En Afrique de l’Ouest, l’économie s’est contractée de 1,1 % en 2020, y entraînant la première récession depuis 25 ans. Les prix alimentaires ont augmenté, de nombreuses entreprises ont été contraintes de fermer et les transferts d’argent des migrants ont été diminués. Les personnes vulnérables des zones rurales et urbaines ont été les plus touchées. Dans toute l’Afrique subsaharienne, jusqu’à 40 millions d’habitants risquent de plonger dans l’extrême pauvreté.
En réponse aux impacts du Covid-19 en Afrique de l’Ouest et du Centre, l’aide internationale (Union européenne, Banque mondiale, AFD, ILO, UNICEF, GIZ, USAID…) a soutenu le déploiement rapide et à grande échelle des transferts monétaires et fourni de l’aide à l’emploi aux communautés les plus pauvres depuis le début de la crise. Elle a ainsi apporté une aide précieuse à 19 pays de cette zone. Au total, environ 50 millions de personnes (soit 10 % de la population totale de la région) ont bénéficié de ce soutien.
La protection sociale, un impact à trois niveaux
Les effets d’atténuation sont visibles aussi bien sur les particuliers que sur les entreprises.
Ils sont observés au niveau méso, macro et micro. Au niveau méso, elle dynamise les économies locales. Au niveau macro, elle stimule la croissance qui produira une augmentation du niveau de vie des populations et quitteront progressivement le secteur informel. Au niveau micro, elle permet aux particuliers, aux ménages des programmes de protection sociale de « compenser les inefficacités des marchés du crédit, des assurances. »
Le schéma ci-dessous montre comment la protection sociale réduit la pauvreté́ de manière directe, grâce à la redistribution des ressources, et de manière indirecte, avec une réduction de l’incidence de pauvreté.

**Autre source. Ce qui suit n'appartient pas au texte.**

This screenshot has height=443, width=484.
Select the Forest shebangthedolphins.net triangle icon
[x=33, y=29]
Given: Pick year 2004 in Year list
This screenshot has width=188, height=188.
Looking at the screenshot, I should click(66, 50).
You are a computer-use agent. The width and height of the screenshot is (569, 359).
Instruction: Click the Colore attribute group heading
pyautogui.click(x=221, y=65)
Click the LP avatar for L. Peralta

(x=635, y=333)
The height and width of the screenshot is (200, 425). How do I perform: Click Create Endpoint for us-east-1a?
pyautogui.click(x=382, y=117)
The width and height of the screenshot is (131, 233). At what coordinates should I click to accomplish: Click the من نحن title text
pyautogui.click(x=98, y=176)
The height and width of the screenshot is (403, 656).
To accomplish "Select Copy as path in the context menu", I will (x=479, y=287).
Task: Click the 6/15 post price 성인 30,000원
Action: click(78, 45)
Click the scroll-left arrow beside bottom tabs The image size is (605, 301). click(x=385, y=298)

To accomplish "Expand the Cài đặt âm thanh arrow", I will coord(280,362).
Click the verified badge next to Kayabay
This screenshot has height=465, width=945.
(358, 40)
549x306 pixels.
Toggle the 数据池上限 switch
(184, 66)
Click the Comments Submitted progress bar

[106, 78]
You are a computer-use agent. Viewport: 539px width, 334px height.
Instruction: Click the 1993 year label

L’argent des migrants ne remplace pas la protection sociale
L’investissement dans la protection sociale est donc essentiel, mais il doit être accompagné par un engagement politique fort sur le long terme.
Malheureusement, le sous-investissement que l’on constate dans de nombreux pays en développement, avec pourtant un taux de croissance très élevé (6 à 7% en moyenne par an selon le BIT), se traduit bien souvent par la stagnation du secteur formel, et l’absence de hausse du salaire moyen. C’est hélas la preuve que cette croissance économique forte ne touche qu’une toute petite partie de la population.
D’autres pays décident d’emprunter une autre voie comptant notamment sur les envois de fonds de la migration ouvrière. Les sommes envoyées par les migrants dans leur pays d’origine atteint trois fois le montant total de l’investissement des États pour le développement, soit près de 529 milliards en 2018. Au Tonga, au Kirghizistan, au Tadjikistan, à Haïti et au Népal, ces transferts d’argent représentent, voire dépassent actuellement 25 % du PIB (d’apèrs les estimations de la Banque mondiale).

Source : KNOMAD – Global Knowledge Partnership on Migration and Development
L’argent envoyé joue le rôle social que devrait jouer celui de la protection sociale et sert à investir dans l’éducation, la santé… Aujourd’hui, les ressources humaines sont devenues la principale marchandise d’exportation. Cette migration ouvrière, elle a un visage : celui de femmes et d’hommes.
Aussi, ne détournons pas le regard et ensemble, grâce à l’investissement, la coopération internationale, continuons à financer, à construire des systèmes de protections sociales efficaces et pérennes afin d’offrir un socle de droits sociaux communs à tous.

Source : Anne BEINIER, mai 2021, près de 150 travailleuses Bangali à l’aéroport d’Amman portant toutes une casquette avec le sigle BOESL (Bangladesh Overseas Employment and Services Limited qui est une entreprise publique d’exportation de main-d’œuvre). Le taux de chômage en Jordanie est de 23%.